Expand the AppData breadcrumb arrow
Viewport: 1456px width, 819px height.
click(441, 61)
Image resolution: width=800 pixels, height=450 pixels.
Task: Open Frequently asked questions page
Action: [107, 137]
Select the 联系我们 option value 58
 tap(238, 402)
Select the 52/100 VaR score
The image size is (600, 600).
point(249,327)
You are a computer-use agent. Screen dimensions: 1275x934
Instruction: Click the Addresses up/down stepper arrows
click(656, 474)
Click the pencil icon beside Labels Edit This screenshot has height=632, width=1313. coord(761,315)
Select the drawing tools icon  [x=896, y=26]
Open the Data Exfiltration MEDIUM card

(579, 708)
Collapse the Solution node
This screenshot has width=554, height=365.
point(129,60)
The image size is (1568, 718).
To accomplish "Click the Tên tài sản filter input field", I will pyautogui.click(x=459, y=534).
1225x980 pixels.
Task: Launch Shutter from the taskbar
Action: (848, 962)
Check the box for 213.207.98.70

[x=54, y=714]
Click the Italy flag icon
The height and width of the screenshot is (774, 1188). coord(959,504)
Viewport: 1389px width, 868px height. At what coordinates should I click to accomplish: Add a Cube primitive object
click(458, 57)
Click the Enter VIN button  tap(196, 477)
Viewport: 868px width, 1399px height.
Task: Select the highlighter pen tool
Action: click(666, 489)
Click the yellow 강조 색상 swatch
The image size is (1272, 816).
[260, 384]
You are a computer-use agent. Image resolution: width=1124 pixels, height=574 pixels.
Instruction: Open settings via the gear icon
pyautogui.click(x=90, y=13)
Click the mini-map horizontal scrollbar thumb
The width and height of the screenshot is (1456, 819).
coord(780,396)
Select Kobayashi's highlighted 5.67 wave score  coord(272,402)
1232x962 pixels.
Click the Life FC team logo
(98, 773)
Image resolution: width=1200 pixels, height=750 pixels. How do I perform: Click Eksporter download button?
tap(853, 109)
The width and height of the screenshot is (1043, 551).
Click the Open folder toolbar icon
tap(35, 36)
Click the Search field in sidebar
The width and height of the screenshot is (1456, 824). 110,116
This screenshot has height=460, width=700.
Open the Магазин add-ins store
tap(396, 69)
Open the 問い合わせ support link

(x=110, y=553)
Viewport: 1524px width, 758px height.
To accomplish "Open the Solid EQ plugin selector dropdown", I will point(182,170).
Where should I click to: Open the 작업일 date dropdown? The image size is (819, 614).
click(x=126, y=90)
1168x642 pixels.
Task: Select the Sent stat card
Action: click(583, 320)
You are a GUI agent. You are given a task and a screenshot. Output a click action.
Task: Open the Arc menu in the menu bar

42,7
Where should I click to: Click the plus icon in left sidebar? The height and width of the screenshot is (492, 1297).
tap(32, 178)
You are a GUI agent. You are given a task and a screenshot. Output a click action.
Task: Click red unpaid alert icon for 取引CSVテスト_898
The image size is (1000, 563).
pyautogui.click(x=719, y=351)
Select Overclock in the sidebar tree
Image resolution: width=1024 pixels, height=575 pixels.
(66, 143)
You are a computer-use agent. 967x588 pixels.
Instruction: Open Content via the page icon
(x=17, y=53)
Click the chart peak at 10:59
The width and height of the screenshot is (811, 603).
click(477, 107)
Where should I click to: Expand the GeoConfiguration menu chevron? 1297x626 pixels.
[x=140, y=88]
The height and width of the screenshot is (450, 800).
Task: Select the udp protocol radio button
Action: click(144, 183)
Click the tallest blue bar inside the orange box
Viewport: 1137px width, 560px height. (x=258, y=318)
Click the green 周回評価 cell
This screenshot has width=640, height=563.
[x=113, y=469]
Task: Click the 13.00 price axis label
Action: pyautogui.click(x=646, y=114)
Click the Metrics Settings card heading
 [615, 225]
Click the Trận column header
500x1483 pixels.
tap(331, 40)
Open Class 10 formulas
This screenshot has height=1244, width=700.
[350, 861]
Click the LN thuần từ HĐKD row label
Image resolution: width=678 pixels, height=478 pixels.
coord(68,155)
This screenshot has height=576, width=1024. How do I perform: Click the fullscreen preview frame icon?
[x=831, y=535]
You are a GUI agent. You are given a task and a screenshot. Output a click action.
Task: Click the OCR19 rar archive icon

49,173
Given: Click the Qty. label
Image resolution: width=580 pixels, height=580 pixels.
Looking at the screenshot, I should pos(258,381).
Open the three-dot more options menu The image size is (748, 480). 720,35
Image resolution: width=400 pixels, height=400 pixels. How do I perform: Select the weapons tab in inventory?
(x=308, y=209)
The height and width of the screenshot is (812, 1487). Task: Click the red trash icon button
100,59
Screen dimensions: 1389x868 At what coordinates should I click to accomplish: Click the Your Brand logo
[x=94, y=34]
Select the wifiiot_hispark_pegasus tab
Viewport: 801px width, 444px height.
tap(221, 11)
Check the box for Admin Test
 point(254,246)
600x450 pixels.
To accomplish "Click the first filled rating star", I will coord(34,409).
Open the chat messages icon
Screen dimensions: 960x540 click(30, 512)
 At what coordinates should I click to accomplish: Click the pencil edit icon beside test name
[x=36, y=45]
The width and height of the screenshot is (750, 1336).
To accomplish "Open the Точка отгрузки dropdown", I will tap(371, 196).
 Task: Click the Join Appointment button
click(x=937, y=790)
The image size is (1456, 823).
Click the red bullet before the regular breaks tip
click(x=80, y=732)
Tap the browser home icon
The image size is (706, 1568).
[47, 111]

- [TASK PROMPT]: Render each line of the listing above as a Markdown table with the columns Row and Line, numbering the rows and omitting blank lines.

- [RESPONSE TO THIS TASK]:
| Row | Line |
|---|---|
| 1 | Expand the AppData breadcrumb arrow |
| 2 | Viewport: 1456px width, 819px height. |
| 3 | click(441, 61) |
| 4 | Image resolution: width=800 pixels, height=450 pixels. |
| 5 | Task: Open Frequently asked questions page |
| 6 | Action: [107, 137] |
| 7 | Select the 联系我们 option value 58 |
| 8 |  tap(238, 402) |
| 9 | Select the 52/100 VaR score |
| 10 | The image size is (600, 600). |
| 11 | point(249,327) |
| 12 | You are a computer-use agent. Screen dimensions: 1275x934 |
| 13 | Instruction: Click the Addresses up/down stepper arrows |
| 14 | click(656, 474) |
| 15 | Click the pencil icon beside Labels Edit This screenshot has height=632, width=1313. coord(761,315) |
| 16 | Select the drawing tools icon  [x=896, y=26] |
| 17 | Open the Data Exfiltration MEDIUM card |
| 18 | (579, 708) |
| 19 | Collapse the Solution node |
| 20 | This screenshot has width=554, height=365. |
| 21 | point(129,60) |
| 22 | The image size is (1568, 718). |
| 23 | To accomplish "Click the Tên tài sản filter input field", I will pyautogui.click(x=459, y=534). |
| 24 | 1225x980 pixels. |
| 25 | Task: Launch Shutter from the taskbar |
| 26 | Action: (848, 962) |
| 27 | Check the box for 213.207.98.70 |
| 28 | [x=54, y=714] |
| 29 | Click the Italy flag icon |
| 30 | The height and width of the screenshot is (774, 1188). coord(959,504) |
| 31 | Viewport: 1389px width, 868px height. At what coordinates should I click to accomplish: Add a Cube primitive object |
| 32 | click(458, 57) |
| 33 | Click the Enter VIN button  tap(196, 477) |
| 34 | Viewport: 868px width, 1399px height. |
| 35 | Task: Select the highlighter pen tool |
| 36 | Action: click(666, 489) |
| 37 | Click the yellow 강조 색상 swatch |
| 38 | The image size is (1272, 816). |
| 39 | [260, 384] |
| 40 | You are a computer-use agent. Image resolution: width=1124 pixels, height=574 pixels. |
| 41 | Instruction: Open settings via the gear icon |
| 42 | pyautogui.click(x=90, y=13) |
| 43 | Click the mini-map horizontal scrollbar thumb |
| 44 | The width and height of the screenshot is (1456, 819). |
| 45 | coord(780,396) |
| 46 | Select Kobayashi's highlighted 5.67 wave score  coord(272,402) |
| 47 | 1232x962 pixels. |
| 48 | Click the Life FC team logo |
| 49 | (98, 773) |
| 50 | Image resolution: width=1200 pixels, height=750 pixels. How do I perform: Click Eksporter download button? |
| 51 | tap(853, 109) |
| 52 | The width and height of the screenshot is (1043, 551). |
| 53 | Click the Open folder toolbar icon |
| 54 | tap(35, 36) |
| 55 | Click the Search field in sidebar |
| 56 | The width and height of the screenshot is (1456, 824). 110,116 |
| 57 | This screenshot has height=460, width=700. |
| 58 | Open the Магазин add-ins store |
| 59 | tap(396, 69) |
| 60 | Open the 問い合わせ support link |
| 61 | (x=110, y=553) |
| 62 | Viewport: 1524px width, 758px height. |
| 63 | To accomplish "Open the Solid EQ plugin selector dropdown", I will point(182,170). |
| 64 | Where should I click to: Open the 작업일 date dropdown? The image size is (819, 614). |
| 65 | click(x=126, y=90) |
| 66 | 1168x642 pixels. |
| 67 | Task: Select the Sent stat card |
| 68 | Action: click(583, 320) |
| 69 | You are a GUI agent. You are given a task and a screenshot. Output a click action. |
| 70 | Task: Open the Arc menu in the menu bar |
| 71 | 42,7 |
| 72 | Where should I click to: Click the plus icon in left sidebar? The height and width of the screenshot is (492, 1297). |
| 73 | tap(32, 178) |
| 74 | You are a GUI agent. You are given a task and a screenshot. Output a click action. |
| 75 | Task: Click red unpaid alert icon for 取引CSVテスト_898 |
| 76 | The image size is (1000, 563). |
| 77 | pyautogui.click(x=719, y=351) |
| 78 | Select Overclock in the sidebar tree |
| 79 | Image resolution: width=1024 pixels, height=575 pixels. |
| 80 | (66, 143) |
| 81 | You are a computer-use agent. 967x588 pixels. |
| 82 | Instruction: Open Content via the page icon |
| 83 | (x=17, y=53) |
| 84 | Click the chart peak at 10:59 |
| 85 | The width and height of the screenshot is (811, 603). |
| 86 | click(477, 107) |
| 87 | Where should I click to: Expand the GeoConfiguration menu chevron? 1297x626 pixels. |
| 88 | [x=140, y=88] |
| 89 | The height and width of the screenshot is (450, 800). |
| 90 | Task: Select the udp protocol radio button |
| 91 | Action: click(144, 183) |
| 92 | Click the tallest blue bar inside the orange box |
| 93 | Viewport: 1137px width, 560px height. (x=258, y=318) |
| 94 | Click the green 周回評価 cell |
| 95 | This screenshot has width=640, height=563. |
| 96 | [x=113, y=469] |
| 97 | Task: Click the 13.00 price axis label |
| 98 | Action: pyautogui.click(x=646, y=114) |
| 99 | Click the Metrics Settings card heading |
| 100 |  [615, 225] |
| 101 | Click the Trận column header |
| 102 | 500x1483 pixels. |
| 103 | tap(331, 40) |
| 104 | Open Class 10 formulas |
| 105 | This screenshot has height=1244, width=700. |
| 106 | [350, 861] |
| 107 | Click the LN thuần từ HĐKD row label |
| 108 | Image resolution: width=678 pixels, height=478 pixels. |
| 109 | coord(68,155) |
| 110 | This screenshot has height=576, width=1024. How do I perform: Click the fullscreen preview frame icon? |
| 111 | [x=831, y=535] |
| 112 | You are a GUI agent. You are given a task and a screenshot. Output a click action. |
| 113 | Task: Click the OCR19 rar archive icon |
| 114 | 49,173 |
| 115 | Given: Click the Qty. label |
| 116 | Image resolution: width=580 pixels, height=580 pixels. |
| 117 | Looking at the screenshot, I should pos(258,381). |
| 118 | Open the three-dot more options menu The image size is (748, 480). 720,35 |
| 119 | Image resolution: width=400 pixels, height=400 pixels. How do I perform: Select the weapons tab in inventory? |
| 120 | (x=308, y=209) |
| 121 | The height and width of the screenshot is (812, 1487). Task: Click the red trash icon button |
| 122 | 100,59 |
| 123 | Screen dimensions: 1389x868 At what coordinates should I click to accomplish: Click the Your Brand logo |
| 124 | [x=94, y=34] |
| 125 | Select the wifiiot_hispark_pegasus tab |
| 126 | Viewport: 801px width, 444px height. |
| 127 | tap(221, 11) |
| 128 | Check the box for Admin Test |
| 129 |  point(254,246) |
| 130 | 600x450 pixels. |
| 131 | To accomplish "Click the first filled rating star", I will coord(34,409). |
| 132 | Open the chat messages icon |
| 133 | Screen dimensions: 960x540 click(30, 512) |
| 134 |  At what coordinates should I click to accomplish: Click the pencil edit icon beside test name |
| 135 | [x=36, y=45] |
| 136 | The width and height of the screenshot is (750, 1336). |
| 137 | To accomplish "Open the Точка отгрузки dropdown", I will tap(371, 196). |
| 138 |  Task: Click the Join Appointment button |
| 139 | click(x=937, y=790) |
| 140 | The image size is (1456, 823). |
| 141 | Click the red bullet before the regular breaks tip |
| 142 | click(x=80, y=732) |
| 143 | Tap the browser home icon |
| 144 | The image size is (706, 1568). |
| 145 | [47, 111] |